Each year, the EDPB selects one GDPR-related topic for which the EDPB and its SAs will engage in a coordinated enforcement action during the year, with activities “ranging from joint awareness raising and information gathering to enforcement sweeps and joint investigations.”1 The actions are aimed at promoting consistent application of GDPR requirements, and to “promote compliance, to empower data subjects to exercise their rights, to raise awareness, and/or to increase the knowledge of SAs.”2 Following completion of the coordinate enforcement action, the EDPB will publish a report analyzing data collected and best practices identified from national implementation of the coordinated enforcement action, and the EDPB and SAs will identify and implement follow-up actions.3
On March 15, 2023, the EDPB announced the commencement of its 2023 coordinated enforcement action. This year’s iteration aims “[t]o gauge whether DPOs have the position in their organisations required by Art. 37-39 GDPR and the resources needed to carry out their tasks.”4 Twenty-six SAs from across the European Economic Area will participate in this initiative.5
Possible activities for the 2023 coordinated enforcement action include using questionnaires to gather facts or identify investigation needs, continuing ongoing formal investigations, and commencing new formal investigations.6 Some SAs have provided additional detail about their planned implementations, which appear more focused on information-gathering than enforcement at this stage:
- the Bavarian State Office for Data Protection Supervision (BayLDA) plans to evaluate DPO qualifications and resources, and obstacles that prevent DPOs from operating independently within their organization, including related to conflicts of interest and lack of direct access to organization management;7
- the Spanish Agency for Data Protection (AEPD) intends to survey DPOs for more than 30,000 public and private sector organizations, in a wide variety of industries, to obtain information about topics such as DPO knowledge, experience, tasks, resources, and organizational roles and positions;8 and
- the SAs for Hungary and Portugal expressly stated that they will focus on using questionnaires for response by DPOs (as opposed to formal investigations).9 The Portugal SA plans to contact DPOs directly and will even permit anonymous responses in an attempt to collect as many responses as possible.10
Ultimately, the EDPB and SAs will gather and analyze their research to identify next steps with respect to national supervision and enforcement actions.11 They plan to publish their analysis in a publicly available report.12
Based on what the EDPB and various SAs have shared about their plans for implementing the 2023 coordinated enforcement action, we anticipate that public and private sector organizations and their DPOs will soon receive requests from their respective SAs to complete questionnaires focused on DPOs. We will continue to stay abreast of further actions, including formal investigations that arise out of the EDPB’s and SAs’ review of the questionnaire responses, to keep our clients informed of the latest guidance and steps to take to minimize risk related to any investigations or other enforcement.

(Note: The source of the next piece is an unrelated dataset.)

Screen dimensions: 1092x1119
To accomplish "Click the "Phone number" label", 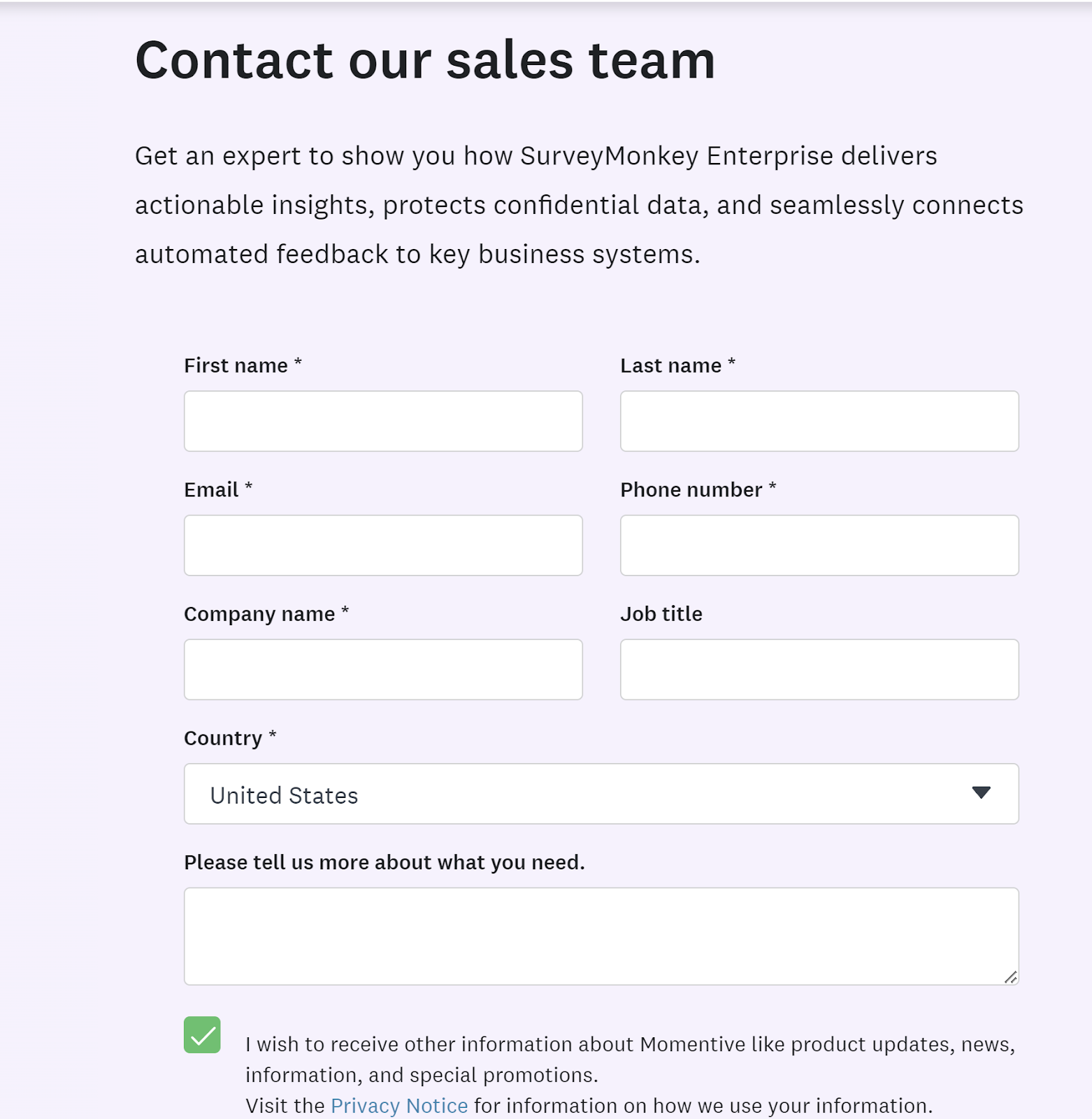I will (691, 490).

In short, the time is now upon us especially where a business appoints a DPO that is required to balance several positions and/or roles, to take a step back and examine the mechanism and governance that is in place to ensure the GDPR role requirements are met. And where that falls short, to address those gaps and conflicts and consider what fresh steps and processes are required to meet the requirements of the role.
1 EDPB Document on Coordinated Enforcement Framework under Regulation 2016/079, European Data Protection Board 2, 5 (adopted Oct. 2020, updated Oct. 4, 2021), https://edpb.europa.eu/sites/default/files/files/file1/edpb_documents_20201020_coordinatedenforcementframework_en.pdf.
2 Id. at 2, 5, 7.
3 See id. at 2, 6; Launch of coordinated enforcement on role of data protection officers, European Data Protection Board (Mar. 15, 2023), https://edpb.europa.eu/news/news/2023/launch-coordinated-enforcement-role-data-protection-officers_en.

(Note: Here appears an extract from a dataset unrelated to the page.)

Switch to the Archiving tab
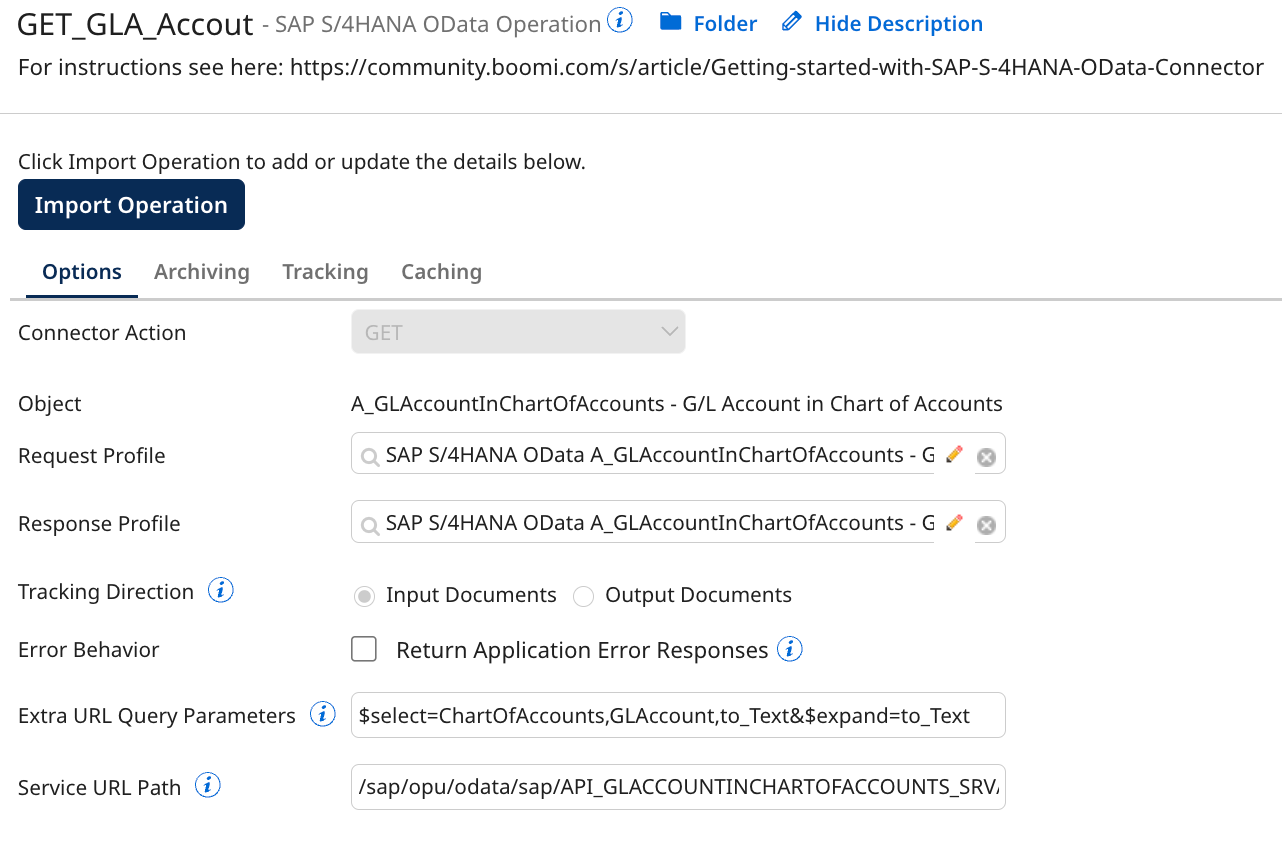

4 Launch of coordinated enforcement, supra note 3.
7 Koordinierte Prüfung zu Stellung und Aufgaben von Datenschutzbeauftragten, Bayerisches Landesamt für Datenschutzaufsicht (Mar. 15, 2023), https://www.lda.bayern.de/media/pm/pm2023_03.pdf.

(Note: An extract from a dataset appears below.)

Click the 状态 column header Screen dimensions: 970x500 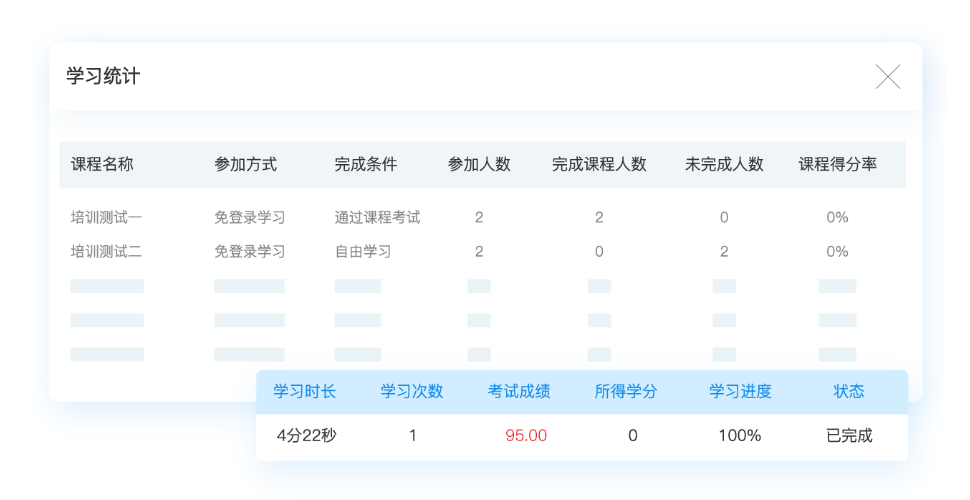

8 See La AEPD participa en una acción europea coordinada para analizar la designación y situación de los delegados de protección de datos, La Agencia Española de Protección de Datos (Mar. 15, 2023), https://www.aepd.es/es/prensa-y-comunicacion/notas-de-prensa/aepd-participa-accion-europea-coordinada-para-analizar-designacion-y-situacion-de-dpds.
9 Közlemény az Európai Adatvédelmi Testület által a 2023. évre prioritásként meghatározott, az adatvédelmi tisztviselők szerepére fókuszáló összehangolt fellépés tényleges megkezdéséről, Nemzeti Adatvédelmi és Információszabadság Hatóság (Mar. 20, 2023), https://www.naih.hu/hirek/536-koezlemeny-az-europai-adatvedelmi-testuelet-altal-a-2023-evre-prioritaskent-meghatarozott-az-adatvedelmi-tisztviselok-szerepere-fokuszalo-oesszehangolt-fellepes-tenyleges-megkezdeserol; O Papel Dos EPD No Centro Da Ação Coordenada Ue Para 2023, Comissão Nacional de Proteção de Dados (Mar. 15, 2023), https://www.cnpd.pt/comunicacao-publica/noticias/o-papel-dos-epd-no-centro-da-acao-coordenada-ue-para-2023/.
10 O Papel, supra note 9.
11 Launch of coordinated enforcement, supra note 3.
12 See id.